El ciudadano francés y el español -también el alemán, en cierto sentido-, han dicho a voz en grito que su manera de vivir no les gusta. La inflación, el paro, la violencia, la contaminación, el susto diario de la ración de bombas que a cada uno corresponde, el tráfico agobiante, los programas con los que la televisión nos hiere y nos ofende, y tantas y tantas otras cosas más, no gustan a nadie y ese nadie expresa su disgusto como puede. Algunos de estos sucesos tienen sus claves, quizá remotas, en más o menos relación con las opciones ideológicas y políticas concretas. Otras no, sin duda pero, en todo caso, no es menos cierto que las alternativas que se nos ofrecen en los parlamentos no guardan puntual correlación con las perspectivas individuales de los problemas. Da lo mismo ya que, cuando a uno le permiten albergar esperanzas de cambio, no va a entrar en esos detalles. Los socialistas fueron muy hábiles al ofrecer el cambio, sin más. Tampoco era necesario precisar de qué cambio se trataba.

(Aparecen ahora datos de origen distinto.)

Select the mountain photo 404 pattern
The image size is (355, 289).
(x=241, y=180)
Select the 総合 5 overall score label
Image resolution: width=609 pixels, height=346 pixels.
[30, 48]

Puede sostenerse que esa lectura cotidiana de la práctica electoral es ingenua y generalizadora. Me permito recordar que el hombre es animal ingenuo y que, de forma inevitable, propende a las generalizaciones. La racionalidad política es, por supuesto, tan respetable como obvia en no pocos de los ciudadanos que deciden su voto con los programas de los partidos políticos en la mano. El mismo respeto y admiración me merecen aquéllos que optan, a la vista de la situación, por negarse a un juego electoral que consideran inadecuado. Pero, ¿cuántos suman todos los ciudadanos ejemplares capaces de anteponer ese criterio a cualquier otro? Quien pueda tener una duda basta con que conteste (puede hacerlo en voz baja) a una pregunta simple: ¿leyó usted, antes de votar, los programas de los dos partidos políticos que obtuvieron más votos en las elecciones del 28 de octubre del año pasado?
Estas reflexiones poco tienen que ver con la cuestión de la madurez política. Estoy convencido de que ante alternativas trágicas, como la que se atisbó el día del asalto al Congreso, los españoles -y todos los europeos- reaccionarían de forma clara y evidente. Quizá esté ahí la clave. Quizá la madurez política consista en vivir en un país en el que podemos permitirnos el lujo de aplicar votos de castigo, con el pensamiento puesto en esa otra vida que está siempre al lado contrario del espejo y que apenas podemos hacer más cosa que imaginar.